**DATASET CONTENT:**

+-------+

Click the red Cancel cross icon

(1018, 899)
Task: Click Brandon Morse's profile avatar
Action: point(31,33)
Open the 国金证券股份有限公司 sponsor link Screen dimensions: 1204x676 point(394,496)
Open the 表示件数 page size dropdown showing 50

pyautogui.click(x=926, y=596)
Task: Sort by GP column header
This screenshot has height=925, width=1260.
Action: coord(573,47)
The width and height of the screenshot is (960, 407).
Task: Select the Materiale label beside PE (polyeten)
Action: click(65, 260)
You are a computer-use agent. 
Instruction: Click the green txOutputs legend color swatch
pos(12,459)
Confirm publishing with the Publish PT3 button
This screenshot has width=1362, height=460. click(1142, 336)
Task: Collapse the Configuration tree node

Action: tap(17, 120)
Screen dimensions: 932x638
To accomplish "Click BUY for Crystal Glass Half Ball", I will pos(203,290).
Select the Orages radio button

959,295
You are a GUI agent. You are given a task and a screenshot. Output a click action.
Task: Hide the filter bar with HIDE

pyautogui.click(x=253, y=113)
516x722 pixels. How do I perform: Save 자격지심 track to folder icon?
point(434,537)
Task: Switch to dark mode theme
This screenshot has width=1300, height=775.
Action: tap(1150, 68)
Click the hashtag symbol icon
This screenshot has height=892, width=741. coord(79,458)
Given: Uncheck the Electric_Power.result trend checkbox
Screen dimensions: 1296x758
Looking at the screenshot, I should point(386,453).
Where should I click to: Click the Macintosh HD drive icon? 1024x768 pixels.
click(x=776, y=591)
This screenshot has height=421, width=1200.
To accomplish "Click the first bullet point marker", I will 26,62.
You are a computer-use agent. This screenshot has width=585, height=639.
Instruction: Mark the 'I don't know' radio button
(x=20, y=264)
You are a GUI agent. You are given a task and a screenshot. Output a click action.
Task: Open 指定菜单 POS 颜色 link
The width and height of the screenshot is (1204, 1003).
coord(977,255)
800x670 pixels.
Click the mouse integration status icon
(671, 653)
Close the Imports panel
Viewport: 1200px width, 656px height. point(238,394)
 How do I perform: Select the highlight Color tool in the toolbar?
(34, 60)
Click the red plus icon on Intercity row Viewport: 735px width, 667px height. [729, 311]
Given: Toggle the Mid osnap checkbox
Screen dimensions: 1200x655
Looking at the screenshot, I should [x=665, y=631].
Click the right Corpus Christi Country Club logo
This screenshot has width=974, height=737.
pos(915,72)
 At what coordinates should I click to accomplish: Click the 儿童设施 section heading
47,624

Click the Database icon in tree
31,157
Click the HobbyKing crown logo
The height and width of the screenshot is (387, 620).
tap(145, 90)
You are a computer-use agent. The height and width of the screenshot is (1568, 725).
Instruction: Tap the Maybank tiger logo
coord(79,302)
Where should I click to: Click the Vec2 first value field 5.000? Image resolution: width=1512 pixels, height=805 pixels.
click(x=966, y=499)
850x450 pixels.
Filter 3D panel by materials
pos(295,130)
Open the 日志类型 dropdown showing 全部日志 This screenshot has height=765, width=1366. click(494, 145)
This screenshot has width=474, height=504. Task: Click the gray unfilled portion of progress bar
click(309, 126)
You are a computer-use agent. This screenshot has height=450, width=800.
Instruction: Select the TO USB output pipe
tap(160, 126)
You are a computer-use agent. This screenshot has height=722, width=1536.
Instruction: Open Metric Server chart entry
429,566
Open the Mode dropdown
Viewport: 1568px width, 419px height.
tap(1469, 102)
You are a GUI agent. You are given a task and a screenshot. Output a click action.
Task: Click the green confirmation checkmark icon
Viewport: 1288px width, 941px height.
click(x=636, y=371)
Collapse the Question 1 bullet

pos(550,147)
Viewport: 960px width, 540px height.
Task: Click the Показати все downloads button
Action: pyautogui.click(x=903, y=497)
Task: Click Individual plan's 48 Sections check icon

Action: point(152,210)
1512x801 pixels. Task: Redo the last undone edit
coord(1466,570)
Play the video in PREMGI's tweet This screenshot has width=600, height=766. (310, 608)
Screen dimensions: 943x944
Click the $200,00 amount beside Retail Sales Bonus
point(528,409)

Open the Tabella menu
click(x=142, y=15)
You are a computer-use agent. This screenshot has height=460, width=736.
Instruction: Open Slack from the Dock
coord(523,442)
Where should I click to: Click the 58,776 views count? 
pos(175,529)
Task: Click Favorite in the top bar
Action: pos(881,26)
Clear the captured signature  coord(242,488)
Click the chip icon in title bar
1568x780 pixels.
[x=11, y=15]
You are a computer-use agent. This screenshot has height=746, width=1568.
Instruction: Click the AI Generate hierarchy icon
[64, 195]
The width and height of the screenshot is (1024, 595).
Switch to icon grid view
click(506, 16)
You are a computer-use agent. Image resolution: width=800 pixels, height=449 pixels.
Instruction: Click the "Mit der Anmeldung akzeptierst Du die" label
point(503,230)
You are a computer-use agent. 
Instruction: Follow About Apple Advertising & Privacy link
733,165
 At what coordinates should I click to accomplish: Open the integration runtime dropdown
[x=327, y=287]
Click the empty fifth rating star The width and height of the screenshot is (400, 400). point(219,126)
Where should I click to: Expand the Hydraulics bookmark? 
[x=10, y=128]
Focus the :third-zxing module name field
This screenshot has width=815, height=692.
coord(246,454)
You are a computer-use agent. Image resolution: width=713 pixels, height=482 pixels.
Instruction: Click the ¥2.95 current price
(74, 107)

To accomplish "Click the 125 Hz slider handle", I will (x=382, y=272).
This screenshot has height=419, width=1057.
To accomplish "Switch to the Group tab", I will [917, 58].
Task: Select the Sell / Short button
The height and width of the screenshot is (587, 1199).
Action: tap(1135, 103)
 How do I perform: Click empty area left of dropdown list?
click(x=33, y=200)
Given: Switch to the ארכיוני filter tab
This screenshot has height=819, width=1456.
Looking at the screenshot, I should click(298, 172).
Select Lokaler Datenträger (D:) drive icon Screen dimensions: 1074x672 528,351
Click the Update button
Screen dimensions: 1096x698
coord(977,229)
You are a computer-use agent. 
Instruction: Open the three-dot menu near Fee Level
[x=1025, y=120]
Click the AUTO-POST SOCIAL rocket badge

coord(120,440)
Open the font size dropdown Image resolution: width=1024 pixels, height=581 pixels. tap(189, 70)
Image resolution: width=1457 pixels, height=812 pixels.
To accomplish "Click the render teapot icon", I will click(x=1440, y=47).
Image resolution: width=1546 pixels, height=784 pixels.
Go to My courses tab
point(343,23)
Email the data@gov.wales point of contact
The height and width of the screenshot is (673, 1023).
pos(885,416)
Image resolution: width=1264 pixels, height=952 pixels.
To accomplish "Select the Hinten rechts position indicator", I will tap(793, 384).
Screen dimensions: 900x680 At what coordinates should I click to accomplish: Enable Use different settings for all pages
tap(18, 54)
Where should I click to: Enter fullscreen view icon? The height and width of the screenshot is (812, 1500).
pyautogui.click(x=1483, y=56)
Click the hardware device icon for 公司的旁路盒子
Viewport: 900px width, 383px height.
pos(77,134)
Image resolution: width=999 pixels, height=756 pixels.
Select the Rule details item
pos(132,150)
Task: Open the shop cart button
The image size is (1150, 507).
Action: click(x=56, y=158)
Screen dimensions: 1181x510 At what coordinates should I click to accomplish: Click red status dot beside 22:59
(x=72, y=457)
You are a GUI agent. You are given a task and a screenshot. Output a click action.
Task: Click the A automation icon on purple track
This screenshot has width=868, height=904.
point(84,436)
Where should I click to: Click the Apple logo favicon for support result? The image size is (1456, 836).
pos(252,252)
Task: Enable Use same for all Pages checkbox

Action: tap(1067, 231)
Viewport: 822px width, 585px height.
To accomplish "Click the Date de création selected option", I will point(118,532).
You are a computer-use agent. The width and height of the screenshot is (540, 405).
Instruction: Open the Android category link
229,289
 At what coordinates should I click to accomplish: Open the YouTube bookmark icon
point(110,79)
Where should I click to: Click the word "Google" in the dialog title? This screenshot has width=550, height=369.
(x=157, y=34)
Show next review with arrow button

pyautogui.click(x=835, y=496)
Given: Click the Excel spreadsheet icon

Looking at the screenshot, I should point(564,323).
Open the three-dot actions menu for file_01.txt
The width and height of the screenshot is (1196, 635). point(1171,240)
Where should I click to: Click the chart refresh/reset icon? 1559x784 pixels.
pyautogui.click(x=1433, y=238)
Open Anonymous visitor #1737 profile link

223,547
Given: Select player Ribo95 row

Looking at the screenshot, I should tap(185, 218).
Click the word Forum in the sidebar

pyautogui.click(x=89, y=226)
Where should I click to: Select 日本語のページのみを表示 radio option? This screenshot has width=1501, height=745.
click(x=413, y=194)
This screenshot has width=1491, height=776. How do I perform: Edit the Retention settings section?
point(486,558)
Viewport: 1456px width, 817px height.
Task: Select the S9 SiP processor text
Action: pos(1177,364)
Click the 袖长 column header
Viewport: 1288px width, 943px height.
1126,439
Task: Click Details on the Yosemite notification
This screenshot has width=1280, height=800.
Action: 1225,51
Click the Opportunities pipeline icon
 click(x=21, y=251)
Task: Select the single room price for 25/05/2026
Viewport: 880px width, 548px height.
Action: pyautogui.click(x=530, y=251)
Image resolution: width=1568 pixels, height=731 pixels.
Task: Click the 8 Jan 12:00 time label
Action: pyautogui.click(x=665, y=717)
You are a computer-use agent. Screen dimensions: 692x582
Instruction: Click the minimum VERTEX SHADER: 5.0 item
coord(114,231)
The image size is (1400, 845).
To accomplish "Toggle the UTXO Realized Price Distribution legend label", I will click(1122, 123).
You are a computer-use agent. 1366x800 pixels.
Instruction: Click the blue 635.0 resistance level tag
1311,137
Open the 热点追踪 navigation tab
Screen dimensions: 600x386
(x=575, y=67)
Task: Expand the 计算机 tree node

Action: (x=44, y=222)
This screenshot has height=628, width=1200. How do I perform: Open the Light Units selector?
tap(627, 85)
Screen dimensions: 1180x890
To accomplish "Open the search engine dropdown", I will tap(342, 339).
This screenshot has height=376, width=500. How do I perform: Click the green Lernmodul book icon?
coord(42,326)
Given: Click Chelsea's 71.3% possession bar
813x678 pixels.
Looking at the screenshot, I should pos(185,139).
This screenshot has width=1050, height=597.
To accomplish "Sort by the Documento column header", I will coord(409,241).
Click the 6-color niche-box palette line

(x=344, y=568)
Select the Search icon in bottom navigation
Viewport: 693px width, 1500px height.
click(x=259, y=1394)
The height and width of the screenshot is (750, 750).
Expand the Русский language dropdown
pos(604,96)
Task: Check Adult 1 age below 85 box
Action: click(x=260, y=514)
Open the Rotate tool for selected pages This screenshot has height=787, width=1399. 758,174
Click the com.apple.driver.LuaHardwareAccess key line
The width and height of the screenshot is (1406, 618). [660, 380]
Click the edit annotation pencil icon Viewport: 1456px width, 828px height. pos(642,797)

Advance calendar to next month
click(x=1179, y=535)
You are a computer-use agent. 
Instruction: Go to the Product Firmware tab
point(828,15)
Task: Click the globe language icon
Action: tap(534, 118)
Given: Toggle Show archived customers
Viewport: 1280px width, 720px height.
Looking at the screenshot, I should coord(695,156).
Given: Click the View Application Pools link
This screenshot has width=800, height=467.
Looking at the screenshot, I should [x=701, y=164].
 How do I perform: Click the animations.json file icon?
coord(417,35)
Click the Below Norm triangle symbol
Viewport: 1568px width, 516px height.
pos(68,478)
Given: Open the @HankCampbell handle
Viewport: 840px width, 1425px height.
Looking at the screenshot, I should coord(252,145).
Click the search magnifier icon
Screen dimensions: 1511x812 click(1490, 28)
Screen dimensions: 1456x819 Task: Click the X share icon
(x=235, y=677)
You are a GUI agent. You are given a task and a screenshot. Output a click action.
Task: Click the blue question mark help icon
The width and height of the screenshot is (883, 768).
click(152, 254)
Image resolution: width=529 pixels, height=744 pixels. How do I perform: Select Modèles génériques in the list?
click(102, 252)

+-------+

**AIM OF THE TASK:** Reproduce word for word the material above, beginning with the line that contains "This screenshot has height=419, width=1057." and ending with the line that contains "Select Lokaler Datenträger".

**YOUR RESPONSE:**
This screenshot has height=419, width=1057.
To accomplish "Switch to the Group tab", I will [917, 58].
Task: Select the Sell / Short button
The height and width of the screenshot is (587, 1199).
Action: tap(1135, 103)
 How do I perform: Click empty area left of dropdown list?
click(x=33, y=200)
Given: Switch to the ארכיוני filter tab
This screenshot has height=819, width=1456.
Looking at the screenshot, I should click(298, 172).
Select Lokaler Datenträger (D:) drive icon Screen dimensions: 1074x672 528,351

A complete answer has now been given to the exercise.